Segment Start: Data for processing
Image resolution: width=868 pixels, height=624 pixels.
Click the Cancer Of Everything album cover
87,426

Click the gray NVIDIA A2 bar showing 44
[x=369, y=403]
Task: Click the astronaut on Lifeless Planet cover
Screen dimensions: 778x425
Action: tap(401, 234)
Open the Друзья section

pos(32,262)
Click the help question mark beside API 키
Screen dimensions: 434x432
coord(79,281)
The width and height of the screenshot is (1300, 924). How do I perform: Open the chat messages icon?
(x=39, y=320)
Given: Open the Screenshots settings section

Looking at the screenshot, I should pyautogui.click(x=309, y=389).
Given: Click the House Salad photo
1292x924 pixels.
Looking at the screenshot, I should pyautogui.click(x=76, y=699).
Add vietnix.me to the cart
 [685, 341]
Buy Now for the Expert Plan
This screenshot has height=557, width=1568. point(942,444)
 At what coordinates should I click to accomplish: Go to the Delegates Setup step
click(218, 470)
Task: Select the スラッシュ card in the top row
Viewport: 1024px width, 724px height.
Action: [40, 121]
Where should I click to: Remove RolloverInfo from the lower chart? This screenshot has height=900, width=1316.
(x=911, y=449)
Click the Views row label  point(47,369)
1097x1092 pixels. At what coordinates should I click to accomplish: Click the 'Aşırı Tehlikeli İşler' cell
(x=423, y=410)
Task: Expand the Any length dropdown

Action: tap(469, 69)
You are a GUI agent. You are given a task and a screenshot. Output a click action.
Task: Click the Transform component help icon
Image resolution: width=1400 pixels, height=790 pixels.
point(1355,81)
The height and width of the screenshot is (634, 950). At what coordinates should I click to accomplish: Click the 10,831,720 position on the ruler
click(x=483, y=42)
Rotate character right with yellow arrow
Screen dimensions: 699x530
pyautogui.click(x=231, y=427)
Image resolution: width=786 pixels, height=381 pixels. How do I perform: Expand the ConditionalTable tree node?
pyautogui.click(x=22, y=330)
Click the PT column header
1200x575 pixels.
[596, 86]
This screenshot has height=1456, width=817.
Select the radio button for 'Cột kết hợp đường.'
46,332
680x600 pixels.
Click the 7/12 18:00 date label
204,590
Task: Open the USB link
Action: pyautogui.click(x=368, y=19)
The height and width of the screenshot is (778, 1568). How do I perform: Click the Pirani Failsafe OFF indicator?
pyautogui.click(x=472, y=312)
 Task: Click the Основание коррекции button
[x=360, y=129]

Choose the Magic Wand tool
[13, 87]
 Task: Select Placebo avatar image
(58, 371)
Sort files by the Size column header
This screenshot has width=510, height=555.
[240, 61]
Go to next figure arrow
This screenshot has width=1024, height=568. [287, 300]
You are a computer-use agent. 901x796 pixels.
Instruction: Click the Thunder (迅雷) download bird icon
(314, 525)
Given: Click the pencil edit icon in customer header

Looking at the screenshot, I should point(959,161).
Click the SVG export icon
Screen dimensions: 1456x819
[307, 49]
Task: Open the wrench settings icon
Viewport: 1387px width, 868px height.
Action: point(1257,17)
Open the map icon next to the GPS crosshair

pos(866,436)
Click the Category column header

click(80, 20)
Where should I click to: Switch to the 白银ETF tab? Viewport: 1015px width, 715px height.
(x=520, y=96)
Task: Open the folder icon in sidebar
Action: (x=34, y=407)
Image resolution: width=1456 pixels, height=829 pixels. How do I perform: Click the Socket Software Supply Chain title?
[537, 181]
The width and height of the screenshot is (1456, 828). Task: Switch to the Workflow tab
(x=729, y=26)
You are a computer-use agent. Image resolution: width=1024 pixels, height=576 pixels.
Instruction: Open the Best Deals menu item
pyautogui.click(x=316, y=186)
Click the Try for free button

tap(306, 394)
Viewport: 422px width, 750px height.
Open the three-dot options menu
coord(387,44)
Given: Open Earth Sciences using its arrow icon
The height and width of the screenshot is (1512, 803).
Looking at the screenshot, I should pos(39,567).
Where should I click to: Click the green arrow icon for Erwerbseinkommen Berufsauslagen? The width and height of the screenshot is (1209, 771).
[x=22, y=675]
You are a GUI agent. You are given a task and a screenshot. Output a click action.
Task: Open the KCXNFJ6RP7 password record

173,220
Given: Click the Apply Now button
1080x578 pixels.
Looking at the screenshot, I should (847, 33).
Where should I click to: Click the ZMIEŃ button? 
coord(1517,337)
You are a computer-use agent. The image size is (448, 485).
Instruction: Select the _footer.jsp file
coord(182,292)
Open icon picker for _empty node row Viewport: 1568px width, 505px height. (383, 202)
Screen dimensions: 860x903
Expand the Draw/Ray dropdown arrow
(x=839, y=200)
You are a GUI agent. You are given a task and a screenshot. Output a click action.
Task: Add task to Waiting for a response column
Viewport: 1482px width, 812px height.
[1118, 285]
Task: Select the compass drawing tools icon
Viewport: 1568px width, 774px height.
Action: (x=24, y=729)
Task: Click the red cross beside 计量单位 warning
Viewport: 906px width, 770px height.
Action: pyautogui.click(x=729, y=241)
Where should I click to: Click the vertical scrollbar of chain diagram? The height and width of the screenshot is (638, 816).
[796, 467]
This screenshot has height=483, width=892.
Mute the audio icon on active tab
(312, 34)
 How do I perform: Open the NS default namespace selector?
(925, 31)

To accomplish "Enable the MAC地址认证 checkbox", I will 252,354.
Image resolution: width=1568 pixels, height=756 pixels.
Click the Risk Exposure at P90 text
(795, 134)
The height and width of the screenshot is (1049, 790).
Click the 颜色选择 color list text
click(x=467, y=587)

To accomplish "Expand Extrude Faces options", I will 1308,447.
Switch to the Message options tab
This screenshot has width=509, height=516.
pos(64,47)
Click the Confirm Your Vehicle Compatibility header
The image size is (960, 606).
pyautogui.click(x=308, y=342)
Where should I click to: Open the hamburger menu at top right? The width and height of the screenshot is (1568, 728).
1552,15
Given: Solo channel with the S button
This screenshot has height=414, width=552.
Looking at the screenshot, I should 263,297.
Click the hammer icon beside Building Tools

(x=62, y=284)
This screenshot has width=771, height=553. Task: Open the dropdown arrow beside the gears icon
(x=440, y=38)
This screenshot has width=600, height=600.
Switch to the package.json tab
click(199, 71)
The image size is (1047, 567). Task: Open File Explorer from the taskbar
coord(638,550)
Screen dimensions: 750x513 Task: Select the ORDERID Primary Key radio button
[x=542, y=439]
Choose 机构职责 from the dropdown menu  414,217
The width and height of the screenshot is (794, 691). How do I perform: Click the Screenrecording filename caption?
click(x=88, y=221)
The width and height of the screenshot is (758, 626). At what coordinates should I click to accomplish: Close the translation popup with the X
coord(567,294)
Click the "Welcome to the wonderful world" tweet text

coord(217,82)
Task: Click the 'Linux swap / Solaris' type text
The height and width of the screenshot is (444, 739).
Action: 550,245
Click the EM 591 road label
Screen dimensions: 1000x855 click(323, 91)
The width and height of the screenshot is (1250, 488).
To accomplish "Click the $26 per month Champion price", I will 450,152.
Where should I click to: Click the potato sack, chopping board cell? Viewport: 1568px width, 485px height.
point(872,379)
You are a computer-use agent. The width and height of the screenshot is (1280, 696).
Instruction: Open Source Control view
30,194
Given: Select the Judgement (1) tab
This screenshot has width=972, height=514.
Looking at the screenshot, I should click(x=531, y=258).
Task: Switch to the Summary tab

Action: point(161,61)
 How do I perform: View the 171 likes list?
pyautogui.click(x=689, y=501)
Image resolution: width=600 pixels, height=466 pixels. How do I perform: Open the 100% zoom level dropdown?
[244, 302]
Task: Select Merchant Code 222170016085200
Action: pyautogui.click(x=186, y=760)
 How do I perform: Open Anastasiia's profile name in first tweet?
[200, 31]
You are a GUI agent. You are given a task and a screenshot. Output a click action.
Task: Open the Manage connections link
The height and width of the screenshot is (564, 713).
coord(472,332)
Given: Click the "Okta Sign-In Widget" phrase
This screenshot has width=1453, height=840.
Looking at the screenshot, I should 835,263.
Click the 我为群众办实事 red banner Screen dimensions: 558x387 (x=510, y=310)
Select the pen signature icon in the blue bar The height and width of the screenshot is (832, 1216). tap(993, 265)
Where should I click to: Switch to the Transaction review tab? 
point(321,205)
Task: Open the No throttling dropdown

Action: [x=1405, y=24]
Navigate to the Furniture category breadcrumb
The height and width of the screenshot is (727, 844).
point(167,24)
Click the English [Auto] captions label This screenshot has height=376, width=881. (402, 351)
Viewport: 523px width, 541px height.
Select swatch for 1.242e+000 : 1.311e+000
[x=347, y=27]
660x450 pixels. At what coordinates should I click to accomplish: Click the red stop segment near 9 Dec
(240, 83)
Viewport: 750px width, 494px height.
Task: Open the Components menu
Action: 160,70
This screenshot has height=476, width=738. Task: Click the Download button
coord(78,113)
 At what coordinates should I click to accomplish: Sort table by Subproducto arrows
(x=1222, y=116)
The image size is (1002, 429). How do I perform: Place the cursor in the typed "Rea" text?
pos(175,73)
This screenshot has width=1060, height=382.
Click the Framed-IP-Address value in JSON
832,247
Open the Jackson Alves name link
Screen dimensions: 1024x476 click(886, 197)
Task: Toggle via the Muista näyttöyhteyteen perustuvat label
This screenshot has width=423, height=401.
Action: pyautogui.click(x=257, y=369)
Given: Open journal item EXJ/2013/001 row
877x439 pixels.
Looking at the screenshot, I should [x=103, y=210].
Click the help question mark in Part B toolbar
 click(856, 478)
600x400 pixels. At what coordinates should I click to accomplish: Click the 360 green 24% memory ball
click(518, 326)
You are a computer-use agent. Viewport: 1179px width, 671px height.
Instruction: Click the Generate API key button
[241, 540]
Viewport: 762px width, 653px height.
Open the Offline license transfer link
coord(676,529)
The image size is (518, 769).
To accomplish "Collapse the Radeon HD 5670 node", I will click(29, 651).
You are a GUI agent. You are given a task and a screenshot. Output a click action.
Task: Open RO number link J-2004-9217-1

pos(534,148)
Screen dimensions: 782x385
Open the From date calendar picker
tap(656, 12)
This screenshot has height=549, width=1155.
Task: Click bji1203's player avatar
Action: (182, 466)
Segment End: Data for processing
> **Brief**:
Everything starting at the line containing "Image resolution: width=1568" and ending at the line containing "Given: Solo channel with the S button" in the records above should be repeated exactly, and only that.

> **Your response**:
Image resolution: width=1568 pixels, height=756 pixels.
Click the Risk Exposure at P90 text
(795, 134)
The height and width of the screenshot is (1049, 790).
Click the 颜色选择 color list text
click(x=467, y=587)

To accomplish "Expand Extrude Faces options", I will 1308,447.
Switch to the Message options tab
This screenshot has width=509, height=516.
pos(64,47)
Click the Confirm Your Vehicle Compatibility header
The image size is (960, 606).
pyautogui.click(x=308, y=342)
Where should I click to: Open the hamburger menu at top right? The width and height of the screenshot is (1568, 728).
1552,15
Given: Solo channel with the S button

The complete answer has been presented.